What does it take to create an online learning community when you have diverse learners? Most importantly, it takes creating an environment where learners are comfortable using the technological tools and comfortable with each other. To do this instructors must provide activities, like a scavenger hunt [see attachment A], aimed at learning the course tools and prompting them to post messages to get to know one another. As you can see from the scavenger hunt example put together for another course, the document prompts learners to visit areas and use the tools that they will be using throughout the semester like the content page, discussions, and the dropbox. To drill down and get students to post messages to begin the getting to know you process the scavenger hunt will often ask students to post biographies or some other icebreaker activity [see attachment B]. Also, the scavenger hunt requires learners to fill out documents that allow the instructor to place learners in different groups. In a fully online course I took last semester a professor used the "Learning Style Indicator" [see attachment C] to split the class participants up. As you can see from the document it asks specific questions aimed at getting you to understand how you think. In the end you are categorized as a "doer," "watcher," "thinker," and "feeler." This activity has a huge value when you are instructing a course with diverse learners because due to their answers you can place different learning styles with one another so they can learn from each other throughout their group activities.

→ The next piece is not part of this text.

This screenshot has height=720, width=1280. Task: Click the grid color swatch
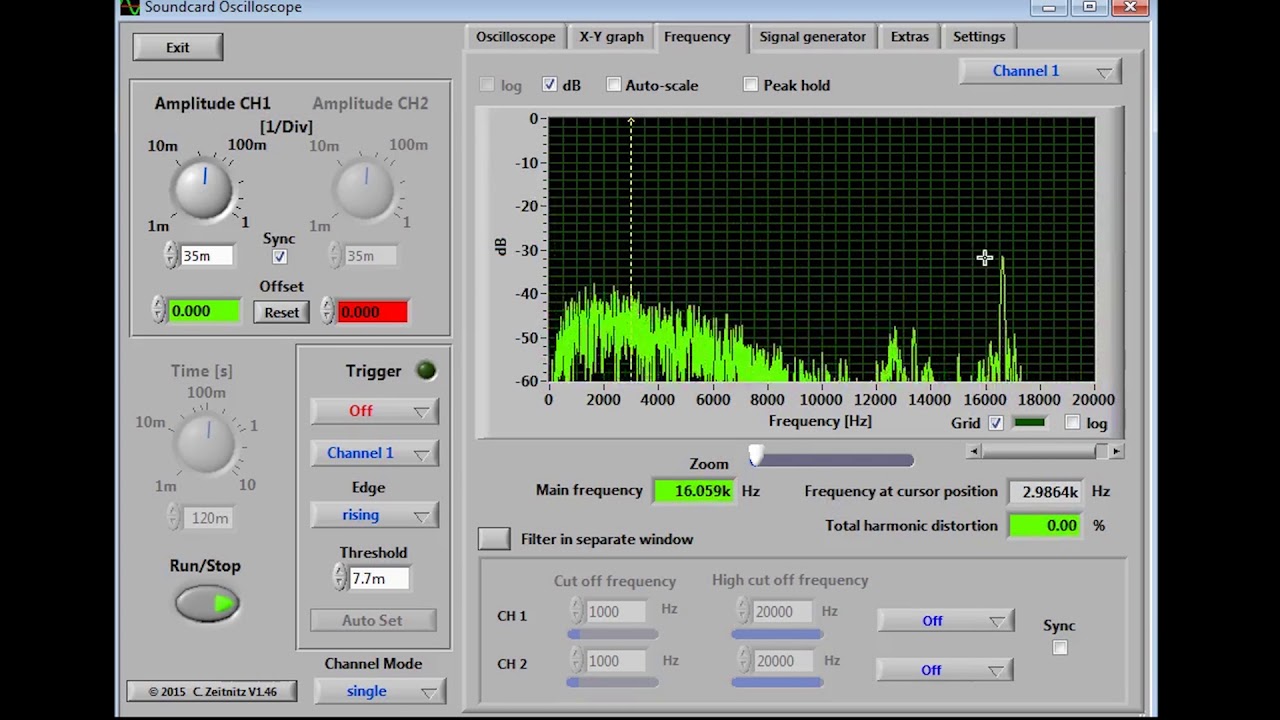click(1029, 423)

As an instructor, it is important to create an environment full of rich interactions that are learner-centered. To do this, instructors must create places for groups to discuss and complete collaborative efforts. In a dynamic online environment instructors and learners must take on roles they may not be used to. For instructors this means giving the students power to facilitate their own discussions and direct their team tasks, acting more as a guide who chimes in if the group is going on the wrong track or to provide extra resources. The learners must take more responsibility and become more active learners, rather than passive listeners. This means that they must assign roles for weekly facilitation and be active in group discussions. It is only when people from different backgrounds share their knowledge, in correlation to the reading content material, that the topic comes alive and the group truly learns.


I have been interested in online learning for about a year now and only began writing course papers on the subject this semester. I have to admit that I am quite surprised at the amount of resistance I have come across, many rebuking its value as a learning environment. While online learning does have its limitations, it can provide, under the correct design circumstances, a rich learning experience for people of all background and cultures. While online learning has the potential to create a digital divide for some, for others it provides an opportunity to study when they never thought possible. When instructors or designers take into account culture and diversity when learning about their audience, activities can be designed to teach an individualist how to work within a group dynamic and that there is value in a collective, noncompetitive challenge. Vice versa, it can teach collectivists how to be an individual within a group and not to sacrifice yourself when your individual ideas from your background may be integral to project and course success. As for instructors, it is important to understand that not everyone that comes into your online course will be just like you. In fact, few will fit that bill because everyone carries their past experiences with them. Therefore, it is necessary to constantly work to understand where each individual is coming from to be able to serve your learners.